Extrait fourni
────────────────────
Cass. civ. 3ème, 24 janvier 2019, n°17-11.010
L’exercice par le bailleur de son droit de repentir en vertu de l’article L.145-58 du Code de commerce vaut acceptation irrévocable du renouvellement du bail en vertu de l’article L.145-59 du même code ; dès lors le bailleur ne peut poursuivre l’instance en résiliation du bail engagée avant l’exercice de ce droit.
Le preneur avait exercé une activité non autorisée par le bail commercial et déposé une demande de permis de construire sans l’autorisation préalable de son bailleur. Ce dernier lui a alors délivré un commandement visant la clause résolutoire stipulée dans ledit bail avant de l’assigner en constatation de la résiliation de celui-ci. En cours d’instance, le bailleur a délivré congé avec refus de renouvellement du bail commercial, et ce, sans offre d’indemnité d’éviction pour motifs graves et légitimes.
────────────────────
Liste des tâches
A - D'après l'extrait fourni, à quoi équivaut l'exercice par le bailleur de son droit de repentir ?
B - Indiquez si chacune des affirmations suivantes s'accorde avec l'extrait fourni, en citant à l'identique les mots qui tranchent : (i) le preneur a déposé sa demande de permis de construire avec l'autorisation préalable du bailleur ; (ii) le congé délivré par le bailleur comportait une offre d'indemnité d'éviction ; (iii) le bailleur a délivré congé pendant l'instance.
C - Recopiez l'extrait fourni de « Le preneur avait » à « graves et légitimes. ».

Données fournies
────────────────────
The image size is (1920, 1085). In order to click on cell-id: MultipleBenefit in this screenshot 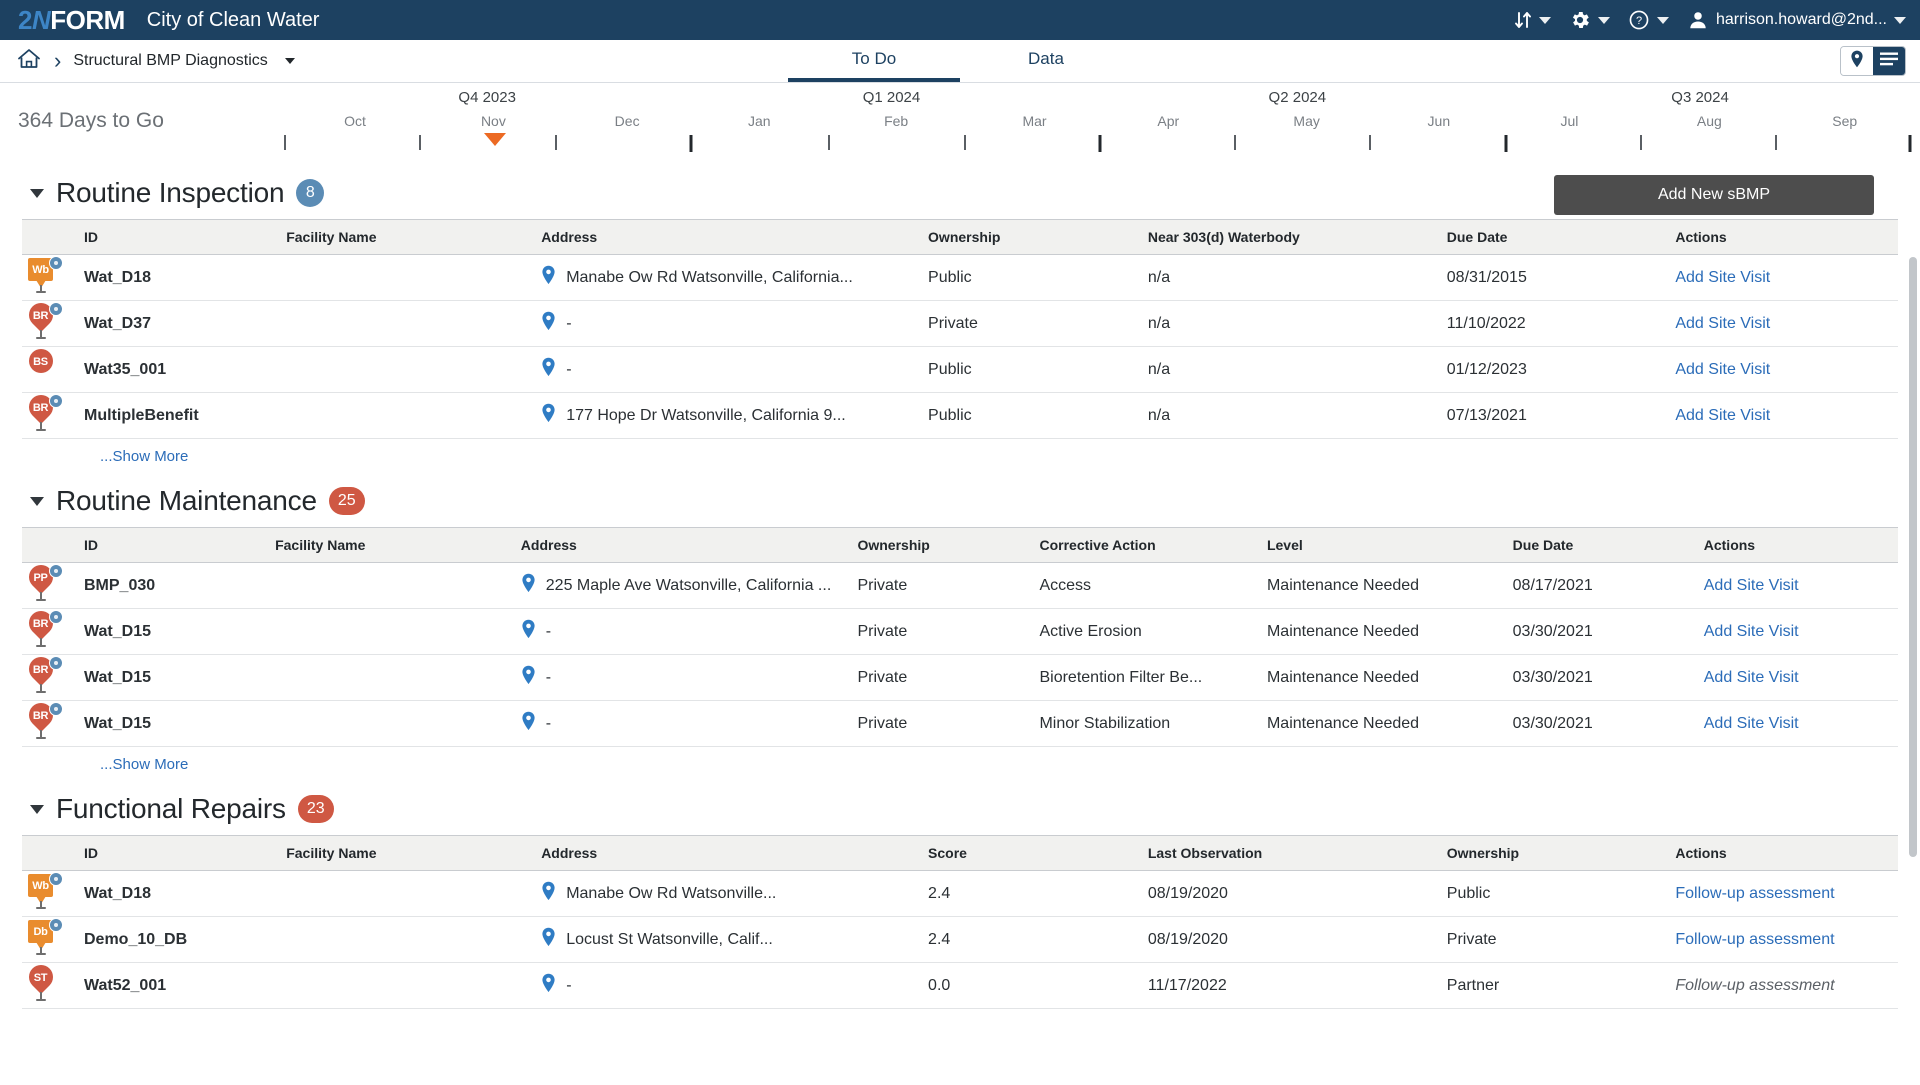, I will do `click(180, 416)`.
────────────────────
Vos réponses
A - Il vaut acceptation irrévocable du renouvellement du bail, en vertu de l'article L.145-59 du Code de commerce.

B -
(i) Non : « sans l’autorisation préalable de son bailleur ».
(ii) Non : « sans offre d’indemnité d’éviction pour motifs graves et légitimes ».
(iii) Oui : « En cours d’instance, le bailleur a délivré congé avec refus de renouvellement du bail commercial ».

C -
Le preneur avait exercé une activité non autorisée par le bail commercial et déposé une demande de permis de construire sans l’autorisation préalable de son bailleur. Ce dernier lui a alors délivré un commandement visant la clause résolutoire stipulée dans ledit bail avant de l’assigner en constatation de la résiliation de celui-ci. En cours d’instance, le bailleur a délivré congé avec refus de renouvellement du bail commercial, et ce, sans offre d’indemnité d’éviction pour motifs graves et légitimes.